The perfect inshore drift is when the wind is across the tide. The tide is pushing you down the channel while the wind is pushing you across the channel. This lets you cover large areas of bottom looking for fish. Depending on the current flow, the fish may all be holding on one side of the channel, or maybe they’re in the center. Find the bites; get on top of them and beat the heck out of them!
You can’t change the wind direction, but you can change the tide! Let’s look at Great Egg Inlet for example; during the incoming tide behind Longport, the tide flows toward the north. At the same time on the other side of the inlet this same tide is flowing toward the south. So, if you need to swap tidal flow to help your drifting conditions, spend more time on the water and learn your area!
Making an excellent presentation will help to up your catch dramatically. Most of the time we are in water between 10 and 30 feet deep. Your presentation may become more horizontal as it is not up and down. Make it swim, not drag! So, when drifting along as your rig scopes out away from you, that weight that you want bouncing on the bottom is literally dragging across the bottom. Why does this matter? A baited jighead is meant to “swim” just off the bottom. Very near and touching occasionally is great but dragging is easily corrected.
I normally fish a light spinning rod in the rod holder cast about 20 feet from the stern. In my hand I’ll be fishing a light conventional rod. Both rigged with similar rigs. A small jighead on the bottom with a 7/0 Owner Ballyhoo hook on a dropper loop 18 inches above the jig. For me 20-pound fluorocarbon does the trick. I bait up with 4- or 5-inch Gulp shrimp or grubs, but I’ll often tip my jigs with strips from a sea robin or that first over 18-inch fish of the day.

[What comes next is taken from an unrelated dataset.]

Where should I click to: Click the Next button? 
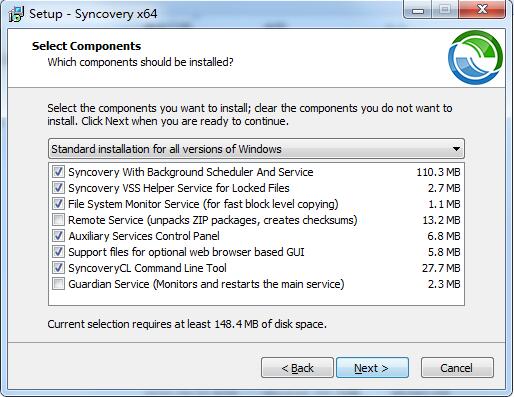(372, 368)
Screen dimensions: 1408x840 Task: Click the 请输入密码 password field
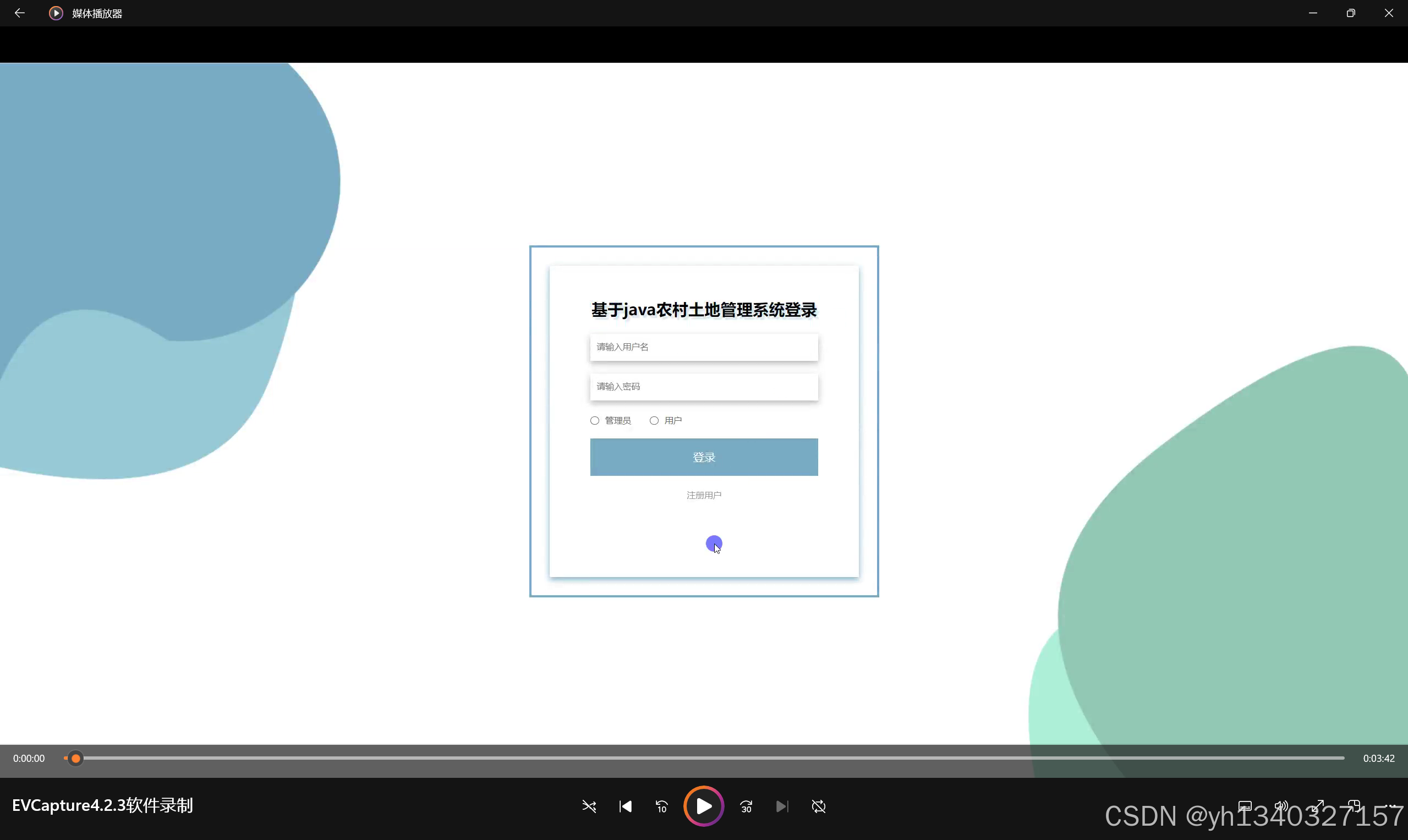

The unique part of my rig comes from adjusting the weight of the jig. I will switch between 1/4-, 3/8- and 1/2-ounce on the long line. It will drift nicely near the bottom while in the rod holder. The rod in my hand is normally a 3/4-ounce jighead that I work constantly. This rig stays vertical almost beneath me while the other is covering water further back.
Always have a plan for the upcoming tide. For example, maybe we are drifting a channel during the outgoing tide; but as that tide is starting to slow almost to a stop, you’ll find me carefully working a deep hole. Wind is the only thing moving us now, so we can spend some time in this big fish zone bouncing a jig straight off the bottom. Use the wind to push you across this hole until you’ve worked all sides and the center.
Another great slack tide spot is next to a bridge. The base of the pilings is normally covered with rocks under a bridge. These rocks quickly transition back to sand when moving away from the bridge. This is a great slack tide spot to bounce a large ball jig looking for a jumbo! Just like we do on the reefs later in the summer, this technique is very position oriented. It takes some effort to stay in the zone but pays big when it does.
When you’re running the boat, help yourself! Luck will only get you so far. If it is larger fluke that you seek, work hard, and pay attention to the details! The shallow water and controlled drift will let you dial in on your rigs and the spots you fish during different conditions.